**Document text**:
++++++++++++++++++++
- Also known as: Towards the Year 2000
- Genre: Documentary
- Theme music composer: John Mills-Cockell
- Opening theme: "Tillicum"
- Country of origin: Canada
- Original language: English
- No. of seasons: 3

Production
- Producers: Philip S. Hobel Douglas Leiterman

Original release
- Network: CTV
- Release: 17 September 1970 – 1973

Related
- The Fabulous Sixties; Target: The Impossible;

= Here Come the 70s =

Canadian documentary television series

Here Come the 70s, also rendered as Here Come the Seventies, is a Canadian documentary television series that originally aired on CTV from 1970 to 1973. It was sold internationally under the title Towards the Year 2000 and in French as Vers l'an 2000.

The programs were produced by Philip S. Hobel and Douglas J. Leiterman, who previously produced The Fabulous Sixties series for CTV. "Communications – The Wired World" was the first episode to air, on 17 September 1970.

The series had a unique opening scene featuring a nude blonde girl, seen from behind, walking from the beach into the surf until she disappears under the surface to swim underwater. This opening title had various clips of different thought provoking scenes superimposed over the model, of people and new technologies of the time, so as to distract from the nudity which was provocative for early 1970s Canadian television.

Toronto electronic music group Syrinx produced the program's theme song, "Tillicum", which became a minor radio hit in Canada, hitting number 38 on the Canadian charts on 5 June 1971.
++++++++++++++++++++
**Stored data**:
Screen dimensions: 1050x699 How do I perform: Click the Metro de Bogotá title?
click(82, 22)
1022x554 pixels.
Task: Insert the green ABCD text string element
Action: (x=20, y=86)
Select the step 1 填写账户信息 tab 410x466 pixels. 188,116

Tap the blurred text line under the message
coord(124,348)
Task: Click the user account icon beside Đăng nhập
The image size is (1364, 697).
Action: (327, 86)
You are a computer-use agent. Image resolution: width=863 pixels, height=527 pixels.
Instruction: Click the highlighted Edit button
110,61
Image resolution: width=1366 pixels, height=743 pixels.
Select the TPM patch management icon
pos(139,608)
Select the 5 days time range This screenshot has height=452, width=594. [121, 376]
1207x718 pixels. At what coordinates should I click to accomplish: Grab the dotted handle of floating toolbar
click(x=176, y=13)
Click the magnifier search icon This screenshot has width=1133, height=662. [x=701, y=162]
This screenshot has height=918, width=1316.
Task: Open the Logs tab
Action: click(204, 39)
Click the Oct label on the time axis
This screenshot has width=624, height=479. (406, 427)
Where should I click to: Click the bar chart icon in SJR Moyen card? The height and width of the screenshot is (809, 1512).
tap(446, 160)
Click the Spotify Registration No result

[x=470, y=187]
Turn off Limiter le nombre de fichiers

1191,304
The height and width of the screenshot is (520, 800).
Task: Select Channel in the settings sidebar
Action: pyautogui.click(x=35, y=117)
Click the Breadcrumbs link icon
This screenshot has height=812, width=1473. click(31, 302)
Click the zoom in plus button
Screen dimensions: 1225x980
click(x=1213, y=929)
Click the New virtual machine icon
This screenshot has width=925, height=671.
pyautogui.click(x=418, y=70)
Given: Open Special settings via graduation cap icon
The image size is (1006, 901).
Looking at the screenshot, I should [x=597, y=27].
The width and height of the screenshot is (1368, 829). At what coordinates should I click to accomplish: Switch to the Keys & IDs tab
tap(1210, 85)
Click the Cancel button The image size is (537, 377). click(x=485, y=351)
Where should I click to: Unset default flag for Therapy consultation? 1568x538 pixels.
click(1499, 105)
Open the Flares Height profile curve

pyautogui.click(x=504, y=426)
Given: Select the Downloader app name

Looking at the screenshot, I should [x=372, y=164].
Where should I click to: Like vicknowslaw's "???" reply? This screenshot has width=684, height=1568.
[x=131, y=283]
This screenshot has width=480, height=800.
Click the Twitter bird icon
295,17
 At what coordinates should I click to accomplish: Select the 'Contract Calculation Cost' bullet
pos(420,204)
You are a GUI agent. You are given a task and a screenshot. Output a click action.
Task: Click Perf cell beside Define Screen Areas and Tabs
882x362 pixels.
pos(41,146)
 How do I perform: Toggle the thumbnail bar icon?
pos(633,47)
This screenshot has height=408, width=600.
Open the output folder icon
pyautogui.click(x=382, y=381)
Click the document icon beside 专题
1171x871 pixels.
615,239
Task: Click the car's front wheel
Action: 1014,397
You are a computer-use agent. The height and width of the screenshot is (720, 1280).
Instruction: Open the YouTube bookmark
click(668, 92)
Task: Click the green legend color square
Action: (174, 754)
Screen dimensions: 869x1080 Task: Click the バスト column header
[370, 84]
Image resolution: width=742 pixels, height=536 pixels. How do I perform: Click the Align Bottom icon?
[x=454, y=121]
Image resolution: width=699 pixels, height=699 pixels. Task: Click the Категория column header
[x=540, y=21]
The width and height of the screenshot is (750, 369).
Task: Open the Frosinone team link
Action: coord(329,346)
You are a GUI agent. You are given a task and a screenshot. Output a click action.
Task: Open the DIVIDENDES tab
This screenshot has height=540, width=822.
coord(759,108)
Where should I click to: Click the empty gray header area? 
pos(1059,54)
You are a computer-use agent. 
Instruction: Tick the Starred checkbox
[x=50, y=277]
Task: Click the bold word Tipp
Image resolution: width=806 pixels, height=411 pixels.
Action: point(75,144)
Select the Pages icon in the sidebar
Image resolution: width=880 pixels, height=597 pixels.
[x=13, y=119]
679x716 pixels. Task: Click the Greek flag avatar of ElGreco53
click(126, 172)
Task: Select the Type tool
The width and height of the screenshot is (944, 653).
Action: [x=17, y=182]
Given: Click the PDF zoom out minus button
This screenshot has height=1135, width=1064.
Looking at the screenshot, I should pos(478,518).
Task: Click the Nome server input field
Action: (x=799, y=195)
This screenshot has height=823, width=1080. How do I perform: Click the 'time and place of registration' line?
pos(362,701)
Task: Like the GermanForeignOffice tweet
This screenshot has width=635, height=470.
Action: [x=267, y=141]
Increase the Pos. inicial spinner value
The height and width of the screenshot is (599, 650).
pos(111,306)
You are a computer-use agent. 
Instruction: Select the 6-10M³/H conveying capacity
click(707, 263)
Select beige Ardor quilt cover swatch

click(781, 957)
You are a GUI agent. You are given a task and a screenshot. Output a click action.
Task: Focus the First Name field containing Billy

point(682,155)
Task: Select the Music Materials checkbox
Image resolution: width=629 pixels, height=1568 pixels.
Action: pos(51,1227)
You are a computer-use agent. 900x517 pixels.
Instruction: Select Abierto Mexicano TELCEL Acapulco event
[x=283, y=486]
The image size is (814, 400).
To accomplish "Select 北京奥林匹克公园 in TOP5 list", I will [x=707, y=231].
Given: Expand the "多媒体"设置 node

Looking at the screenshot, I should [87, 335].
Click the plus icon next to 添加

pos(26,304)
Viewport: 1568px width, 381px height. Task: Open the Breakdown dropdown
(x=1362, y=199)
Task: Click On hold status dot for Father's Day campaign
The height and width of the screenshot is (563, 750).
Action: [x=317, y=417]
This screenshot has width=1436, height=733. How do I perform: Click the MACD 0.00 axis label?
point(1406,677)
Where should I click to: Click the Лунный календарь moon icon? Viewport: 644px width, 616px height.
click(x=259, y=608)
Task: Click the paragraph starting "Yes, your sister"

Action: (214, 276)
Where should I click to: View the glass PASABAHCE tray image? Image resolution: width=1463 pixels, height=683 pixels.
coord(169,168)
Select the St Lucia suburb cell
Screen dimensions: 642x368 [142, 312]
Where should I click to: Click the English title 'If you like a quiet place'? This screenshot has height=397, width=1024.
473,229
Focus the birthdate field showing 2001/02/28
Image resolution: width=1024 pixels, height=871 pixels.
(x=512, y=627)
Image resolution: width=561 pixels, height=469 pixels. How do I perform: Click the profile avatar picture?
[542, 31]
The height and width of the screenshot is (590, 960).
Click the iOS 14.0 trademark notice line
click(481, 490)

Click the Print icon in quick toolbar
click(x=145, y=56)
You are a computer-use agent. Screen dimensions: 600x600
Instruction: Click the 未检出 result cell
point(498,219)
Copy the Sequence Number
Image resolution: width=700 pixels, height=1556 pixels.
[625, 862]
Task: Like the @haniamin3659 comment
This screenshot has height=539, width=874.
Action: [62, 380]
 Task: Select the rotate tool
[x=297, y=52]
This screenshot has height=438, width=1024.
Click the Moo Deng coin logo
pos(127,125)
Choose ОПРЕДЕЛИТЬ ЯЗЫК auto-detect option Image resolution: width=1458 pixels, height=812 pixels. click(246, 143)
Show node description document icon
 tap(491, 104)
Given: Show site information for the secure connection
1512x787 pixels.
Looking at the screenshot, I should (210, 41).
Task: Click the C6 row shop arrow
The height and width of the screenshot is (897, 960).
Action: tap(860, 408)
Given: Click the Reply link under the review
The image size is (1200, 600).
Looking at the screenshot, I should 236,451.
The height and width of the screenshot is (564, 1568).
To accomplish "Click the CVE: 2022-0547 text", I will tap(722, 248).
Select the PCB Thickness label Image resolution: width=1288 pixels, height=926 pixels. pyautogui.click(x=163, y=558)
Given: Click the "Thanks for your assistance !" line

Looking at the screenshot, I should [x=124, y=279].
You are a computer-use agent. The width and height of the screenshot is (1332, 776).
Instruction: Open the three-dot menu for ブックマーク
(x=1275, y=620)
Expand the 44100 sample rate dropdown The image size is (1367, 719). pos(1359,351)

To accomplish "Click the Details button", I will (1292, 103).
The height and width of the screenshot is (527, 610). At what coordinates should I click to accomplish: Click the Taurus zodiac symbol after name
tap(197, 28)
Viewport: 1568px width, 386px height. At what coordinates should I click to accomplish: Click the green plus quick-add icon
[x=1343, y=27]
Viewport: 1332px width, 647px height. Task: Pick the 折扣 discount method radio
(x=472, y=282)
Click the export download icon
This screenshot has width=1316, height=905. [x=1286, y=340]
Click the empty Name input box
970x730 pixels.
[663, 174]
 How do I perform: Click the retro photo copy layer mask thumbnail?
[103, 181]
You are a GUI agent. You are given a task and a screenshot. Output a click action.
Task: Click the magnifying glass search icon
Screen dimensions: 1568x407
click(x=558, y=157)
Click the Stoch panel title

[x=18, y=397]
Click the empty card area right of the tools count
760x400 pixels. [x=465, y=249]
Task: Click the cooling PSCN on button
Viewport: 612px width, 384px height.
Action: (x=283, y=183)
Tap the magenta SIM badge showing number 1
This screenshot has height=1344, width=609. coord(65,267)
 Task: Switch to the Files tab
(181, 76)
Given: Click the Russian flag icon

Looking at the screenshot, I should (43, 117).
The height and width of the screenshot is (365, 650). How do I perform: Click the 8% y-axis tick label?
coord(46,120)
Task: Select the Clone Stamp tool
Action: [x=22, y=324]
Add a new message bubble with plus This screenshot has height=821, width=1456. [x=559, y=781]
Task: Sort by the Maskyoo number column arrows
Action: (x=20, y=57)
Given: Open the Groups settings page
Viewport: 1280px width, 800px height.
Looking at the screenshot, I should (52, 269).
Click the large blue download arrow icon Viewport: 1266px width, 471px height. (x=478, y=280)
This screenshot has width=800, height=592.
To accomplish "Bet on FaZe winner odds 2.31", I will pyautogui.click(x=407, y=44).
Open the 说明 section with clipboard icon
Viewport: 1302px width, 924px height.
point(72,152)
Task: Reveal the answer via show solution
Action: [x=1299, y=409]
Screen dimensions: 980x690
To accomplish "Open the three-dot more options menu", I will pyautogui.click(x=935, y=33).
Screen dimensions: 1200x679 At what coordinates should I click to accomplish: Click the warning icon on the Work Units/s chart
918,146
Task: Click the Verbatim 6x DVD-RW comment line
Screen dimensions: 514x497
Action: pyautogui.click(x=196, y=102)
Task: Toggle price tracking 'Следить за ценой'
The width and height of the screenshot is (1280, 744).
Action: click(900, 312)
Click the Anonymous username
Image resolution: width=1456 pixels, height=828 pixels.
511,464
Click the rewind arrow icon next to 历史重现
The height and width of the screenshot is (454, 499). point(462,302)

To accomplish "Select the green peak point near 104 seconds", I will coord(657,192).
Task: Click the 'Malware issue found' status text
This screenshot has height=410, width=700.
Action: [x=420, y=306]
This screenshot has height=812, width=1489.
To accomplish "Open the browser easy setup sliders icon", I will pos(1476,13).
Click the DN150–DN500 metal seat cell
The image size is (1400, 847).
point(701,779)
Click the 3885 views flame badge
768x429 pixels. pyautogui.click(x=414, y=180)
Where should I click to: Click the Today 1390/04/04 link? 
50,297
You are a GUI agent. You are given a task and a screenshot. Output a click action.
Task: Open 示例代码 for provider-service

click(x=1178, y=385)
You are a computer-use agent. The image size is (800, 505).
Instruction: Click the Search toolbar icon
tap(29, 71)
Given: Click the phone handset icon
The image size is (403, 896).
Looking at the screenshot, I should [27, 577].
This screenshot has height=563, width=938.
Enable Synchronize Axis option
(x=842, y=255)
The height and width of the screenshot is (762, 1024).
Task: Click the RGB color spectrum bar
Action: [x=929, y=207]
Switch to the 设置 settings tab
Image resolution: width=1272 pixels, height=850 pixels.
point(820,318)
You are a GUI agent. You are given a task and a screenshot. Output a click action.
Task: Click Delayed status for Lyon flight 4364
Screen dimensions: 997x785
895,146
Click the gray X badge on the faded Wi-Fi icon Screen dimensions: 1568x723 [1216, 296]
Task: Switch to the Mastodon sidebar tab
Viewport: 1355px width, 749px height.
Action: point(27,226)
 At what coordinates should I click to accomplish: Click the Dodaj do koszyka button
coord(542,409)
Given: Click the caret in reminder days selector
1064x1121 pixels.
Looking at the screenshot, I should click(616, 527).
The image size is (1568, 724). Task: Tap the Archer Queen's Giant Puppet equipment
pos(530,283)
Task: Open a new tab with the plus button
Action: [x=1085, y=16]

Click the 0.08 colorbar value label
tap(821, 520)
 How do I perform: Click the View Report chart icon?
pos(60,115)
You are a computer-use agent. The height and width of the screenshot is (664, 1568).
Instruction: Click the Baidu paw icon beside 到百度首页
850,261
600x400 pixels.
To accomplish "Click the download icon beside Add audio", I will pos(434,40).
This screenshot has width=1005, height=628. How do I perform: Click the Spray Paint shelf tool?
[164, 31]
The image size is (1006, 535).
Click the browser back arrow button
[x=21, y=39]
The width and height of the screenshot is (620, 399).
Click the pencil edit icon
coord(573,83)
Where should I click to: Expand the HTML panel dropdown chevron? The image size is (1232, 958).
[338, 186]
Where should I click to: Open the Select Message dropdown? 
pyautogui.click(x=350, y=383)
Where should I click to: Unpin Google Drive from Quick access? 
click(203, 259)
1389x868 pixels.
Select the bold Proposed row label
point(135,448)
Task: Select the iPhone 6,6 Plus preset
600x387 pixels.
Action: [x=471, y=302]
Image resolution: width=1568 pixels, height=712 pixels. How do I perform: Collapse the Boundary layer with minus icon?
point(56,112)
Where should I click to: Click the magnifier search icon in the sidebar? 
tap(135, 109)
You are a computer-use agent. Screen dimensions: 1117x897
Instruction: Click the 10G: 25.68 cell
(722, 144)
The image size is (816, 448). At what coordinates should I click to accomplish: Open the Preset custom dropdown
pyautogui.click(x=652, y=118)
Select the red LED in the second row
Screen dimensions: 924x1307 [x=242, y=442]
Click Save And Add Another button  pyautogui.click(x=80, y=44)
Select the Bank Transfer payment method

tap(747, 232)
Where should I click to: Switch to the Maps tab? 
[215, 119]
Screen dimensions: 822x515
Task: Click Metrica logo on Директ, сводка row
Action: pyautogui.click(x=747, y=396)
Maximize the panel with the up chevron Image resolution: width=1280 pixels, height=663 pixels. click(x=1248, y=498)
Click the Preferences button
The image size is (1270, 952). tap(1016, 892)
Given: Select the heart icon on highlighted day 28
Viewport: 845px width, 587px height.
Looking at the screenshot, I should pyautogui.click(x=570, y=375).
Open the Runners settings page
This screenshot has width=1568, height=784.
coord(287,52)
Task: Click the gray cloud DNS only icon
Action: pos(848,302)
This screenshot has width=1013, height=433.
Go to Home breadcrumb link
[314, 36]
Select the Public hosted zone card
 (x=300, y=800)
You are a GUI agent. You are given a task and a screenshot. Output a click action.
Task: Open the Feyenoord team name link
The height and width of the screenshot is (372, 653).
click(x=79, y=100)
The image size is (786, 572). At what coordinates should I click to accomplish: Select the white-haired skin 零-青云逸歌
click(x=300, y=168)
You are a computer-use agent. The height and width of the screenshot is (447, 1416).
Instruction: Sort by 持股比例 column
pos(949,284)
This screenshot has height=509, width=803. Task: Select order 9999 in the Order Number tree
++++++++++++++++++++
**Problem set**:
(1) In the article on Here Come the 70s, what position did "Tillicum" reach on the Canadian charts?
(2) Continue the article on the Here Come the 70s series, starting right after its final sentence.

**Written responses**:
(1) Number 38, on 5 June 1971.

(2)
==Episodes==

| No. | Title | Original release date |
|---|---|---|
| 1 | "Communications: The Wired World" | 17 September 1970 |
| 2 | "Fashion in the 70s" | 24 September 1970 |
| 3 | "Genetics: Man The Creator" | 1 October 1970 |
| 4 | "Space: Lab in the Sky" | 15 October 1970 |
| 5 | "Youth: The Search for Relevance" | 22 October 1970 |
| 6 | "Geopolitics: Shape of Things to Come" | 29 October 1970 |
| 7 | "Cities: Living in a Machine" | 5 November 1970 |
| 8 | "Penology: The Keeper of the Keys" | 12 November 1970 |
| 9 | "Medicine: Living To Be A Hundred" | 19 November 1970 |
| 10 | "Mass Transit: Up, Up and Away" | 26 November 1970 |
| 11 | "Art in the Seventies: Search For Inner Self" | 3 December 1970 |
| 12 | "Education: No More Teachers, No More Books" | 10 December 1970 |
| 13 | "Air Pollution: Sweetening the Air" | 17 December 1970 |
| 14 | "Technology: Catastrophe or Commitment?" | 14 January 1971 |
| 15 | "Crime: Dye Guns, Lasers, Justice?" | 21 January 1971 |
| 16 | "Brother, Can You Spare $1,000,000,000?" | 28 January 1971 |
| 17 | "Arctic: The Last Chance" | 4 February 1971 |
| 18 | "The Biochemedical Revolution: Moods of the Future" | 11 February 1971 |
| 19 | "Woman: The Hand That Cradles the Rock" | 18 February 1971 |
| 20 | "Water: The Effluent Society" | 25 February 1971 |
| 21 | "Sports: The Programmed Gladiators" | 4 March 1971 |
| 22 | "Race Relations: Getting It Together" | 11 March 1971 |
| 23 | "Sex: Breaking Down the Barriers" | 18 March 1971 |
| 24 | "Leisure: Living With the Twenty Hour Week" | 25 March 1971 |
| 25 | "Mental Health: New Frontiers of Sanity" | 1 April 1971 |
| 26 | "Let The Seller Beware" | 15 April 1971 |

==Radio show==
Here Come the Seventies was also the name of a CBC Radio sketch comedy show that aired in 1982 and 1983 as part of Variety Tonight. The show's title was an ironic reference to the earlier documentary series. While it often focused on topical satire, it also featured surreal and character-based confrontational humour. The show was produced and written by David Cole and Hugh Graham and starred Don Dickenson, Frank Daley, and Kathy Gallant.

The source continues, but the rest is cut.